It’s time to let Star Trek go. I say this as someone who has been an enthusiast of that rich canon for most of my life. And yet, nothing lasts forever. All good things come to an end, as the last episode of The Next Generation reminded us, and there comes a time when we have to learn the lessons offered to us and move on to finding our own new worlds.
The impetus of this conclusion is the new series, Star Trek: Discovery. Having watched the first two episodes and the preview of things to come, it’s clear to me that calling this latest iteration Star Trek is to spread out the concept so far as to be meaningless.
This dissipation has been going on for a while now. J.J. Abrams created a lazy parody of the world, and before that, Enterprise failed to live up to its potential. But the latest effort isn’t even trying to fit in with what has come before.
There are starships with shields and phasers (well, phase cannons), Klingons who speak what sounds like Klingon, even though they don’t appear to belong either to the species in the original series or the species from the first movie onward. They look like relatives of those presented in Star Trek Into Darkness, which is a poor choice, given the slovenly realization found therein.
But the chief flaw is to be found in the main character, Michael Burnham. She — despite her unlikely name — is a first officer, which is a step down from the world’s usual centering on the commanding officer, but all right. The problem is that she doesn’t fit into the ethos of the Federation or Starfleet. At least she isn’t the snotty child that Abrams’s James T. Kirk is, but is instead edgy and tormented with angst.
Edginess and angst are permissible traits for characters, though they are by now a cliché, but they don’t belong in the world of Star Trek. Gene Roddenberry was a product of America’s experience in World War II and after, a time when the future was a hopeful place. The United Nations was supposed to bring peace and development across the globe. We were on our way to the Moon and beyond. Poverty, disease, and ignorance were all things that we could cure.
And that’s what Star Trek is supposed to be, stories about how smart people working together will not only save the day, but make it worth living through. That’s not the only kind of story that needs to be told, of course, but if someone wants to tell a different kind, go for it. But do it as something new.

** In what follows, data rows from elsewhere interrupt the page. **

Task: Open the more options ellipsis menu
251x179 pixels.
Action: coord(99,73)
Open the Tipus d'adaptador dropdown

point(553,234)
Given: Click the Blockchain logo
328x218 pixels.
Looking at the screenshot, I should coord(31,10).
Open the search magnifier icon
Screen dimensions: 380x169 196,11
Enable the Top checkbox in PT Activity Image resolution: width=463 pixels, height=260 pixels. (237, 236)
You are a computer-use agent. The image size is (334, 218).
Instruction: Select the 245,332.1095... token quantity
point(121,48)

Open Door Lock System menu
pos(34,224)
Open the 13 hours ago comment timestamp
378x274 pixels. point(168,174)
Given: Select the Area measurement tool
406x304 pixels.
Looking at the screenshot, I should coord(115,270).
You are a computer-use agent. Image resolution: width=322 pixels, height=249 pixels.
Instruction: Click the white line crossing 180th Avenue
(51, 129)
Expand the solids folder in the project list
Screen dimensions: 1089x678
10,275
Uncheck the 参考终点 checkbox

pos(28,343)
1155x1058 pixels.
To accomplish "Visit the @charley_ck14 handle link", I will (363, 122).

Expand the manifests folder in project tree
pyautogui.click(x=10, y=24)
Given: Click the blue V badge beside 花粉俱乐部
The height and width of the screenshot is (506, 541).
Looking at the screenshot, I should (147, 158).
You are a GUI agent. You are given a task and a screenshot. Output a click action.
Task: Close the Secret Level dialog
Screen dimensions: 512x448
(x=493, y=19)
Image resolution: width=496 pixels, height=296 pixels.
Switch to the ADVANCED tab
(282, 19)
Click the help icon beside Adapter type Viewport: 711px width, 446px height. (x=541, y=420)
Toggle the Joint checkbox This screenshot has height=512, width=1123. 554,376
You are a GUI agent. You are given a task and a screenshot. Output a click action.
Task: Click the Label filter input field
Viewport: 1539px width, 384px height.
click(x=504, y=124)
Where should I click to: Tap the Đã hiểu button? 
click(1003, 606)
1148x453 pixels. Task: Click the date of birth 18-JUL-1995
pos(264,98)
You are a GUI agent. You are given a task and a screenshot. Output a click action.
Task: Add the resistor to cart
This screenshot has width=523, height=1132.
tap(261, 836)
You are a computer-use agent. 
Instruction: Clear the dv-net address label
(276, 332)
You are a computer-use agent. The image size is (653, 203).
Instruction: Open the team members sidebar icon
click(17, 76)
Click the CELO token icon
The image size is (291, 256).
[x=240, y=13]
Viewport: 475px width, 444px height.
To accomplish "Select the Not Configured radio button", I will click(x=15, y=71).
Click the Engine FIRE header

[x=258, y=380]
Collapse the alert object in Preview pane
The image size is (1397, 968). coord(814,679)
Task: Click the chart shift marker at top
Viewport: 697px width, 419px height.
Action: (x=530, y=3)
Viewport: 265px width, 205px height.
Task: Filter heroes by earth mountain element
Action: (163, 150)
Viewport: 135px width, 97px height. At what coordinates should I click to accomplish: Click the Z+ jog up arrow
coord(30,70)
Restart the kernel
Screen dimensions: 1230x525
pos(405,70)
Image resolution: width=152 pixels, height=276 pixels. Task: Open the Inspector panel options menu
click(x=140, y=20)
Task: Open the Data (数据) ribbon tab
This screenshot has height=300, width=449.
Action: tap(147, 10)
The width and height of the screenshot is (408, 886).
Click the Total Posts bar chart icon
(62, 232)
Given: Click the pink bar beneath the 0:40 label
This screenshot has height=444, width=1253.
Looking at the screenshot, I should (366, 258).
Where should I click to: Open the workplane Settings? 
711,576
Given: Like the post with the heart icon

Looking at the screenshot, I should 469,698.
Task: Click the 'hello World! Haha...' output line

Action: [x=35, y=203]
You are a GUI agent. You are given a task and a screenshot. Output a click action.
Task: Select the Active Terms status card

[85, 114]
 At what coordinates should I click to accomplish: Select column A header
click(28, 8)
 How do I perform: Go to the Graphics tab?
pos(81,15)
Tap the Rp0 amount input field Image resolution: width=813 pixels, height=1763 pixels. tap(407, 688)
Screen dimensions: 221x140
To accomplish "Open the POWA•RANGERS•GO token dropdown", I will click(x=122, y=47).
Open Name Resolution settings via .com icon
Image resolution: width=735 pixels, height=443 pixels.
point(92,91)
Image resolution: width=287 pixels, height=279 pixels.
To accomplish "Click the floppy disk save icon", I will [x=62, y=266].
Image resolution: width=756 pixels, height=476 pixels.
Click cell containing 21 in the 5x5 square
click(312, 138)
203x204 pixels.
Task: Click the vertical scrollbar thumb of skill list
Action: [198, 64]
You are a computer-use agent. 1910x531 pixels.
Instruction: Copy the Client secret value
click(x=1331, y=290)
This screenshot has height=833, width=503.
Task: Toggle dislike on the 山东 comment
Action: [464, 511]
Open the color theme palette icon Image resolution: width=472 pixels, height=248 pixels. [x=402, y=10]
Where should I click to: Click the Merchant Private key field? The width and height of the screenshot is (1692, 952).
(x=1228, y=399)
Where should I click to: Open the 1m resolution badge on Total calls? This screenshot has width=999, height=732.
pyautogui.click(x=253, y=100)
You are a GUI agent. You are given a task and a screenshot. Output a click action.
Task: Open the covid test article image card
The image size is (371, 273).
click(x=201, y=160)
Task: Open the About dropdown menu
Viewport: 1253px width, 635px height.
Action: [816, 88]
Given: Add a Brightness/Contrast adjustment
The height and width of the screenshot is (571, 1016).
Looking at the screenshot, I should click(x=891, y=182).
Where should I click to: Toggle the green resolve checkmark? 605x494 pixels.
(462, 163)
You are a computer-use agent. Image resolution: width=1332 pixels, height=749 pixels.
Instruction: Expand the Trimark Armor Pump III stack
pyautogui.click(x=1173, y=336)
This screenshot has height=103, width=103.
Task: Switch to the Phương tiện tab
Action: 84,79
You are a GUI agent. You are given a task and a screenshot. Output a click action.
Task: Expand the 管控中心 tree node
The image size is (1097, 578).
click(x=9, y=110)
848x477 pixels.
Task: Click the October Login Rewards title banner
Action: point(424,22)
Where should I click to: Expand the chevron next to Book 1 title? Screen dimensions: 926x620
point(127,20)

Star Trek doesn’t have to die. It’s been continued by fans who have produced their own filmed episodes, and there are many books of varying quality available. At this point, the holders of the copyright should let the franchise go into the public domain. If the official version isn’t going to continue the tradition, allow the many creative people outside Hollywood free rein to do as we wish.
Or better yet, create our own worlds with new histories and languages and themes. This is not the handing out of cheap and easy advice on my part, since my Concordia series has been and continues to be the product of much rewarding labor.
But Hollywood’s main skill is recycling — and not even a bold job at that. Will I watch the new series? Probably, if I can find it somewhere that I don’t have to subscribe to CBS’s attempt to remain relevant. But Star Trek as a coherent phenomenon ended with Nemesis, and I’ll try — and likely fail — to judge Star Trek: Discovery as just Discovery.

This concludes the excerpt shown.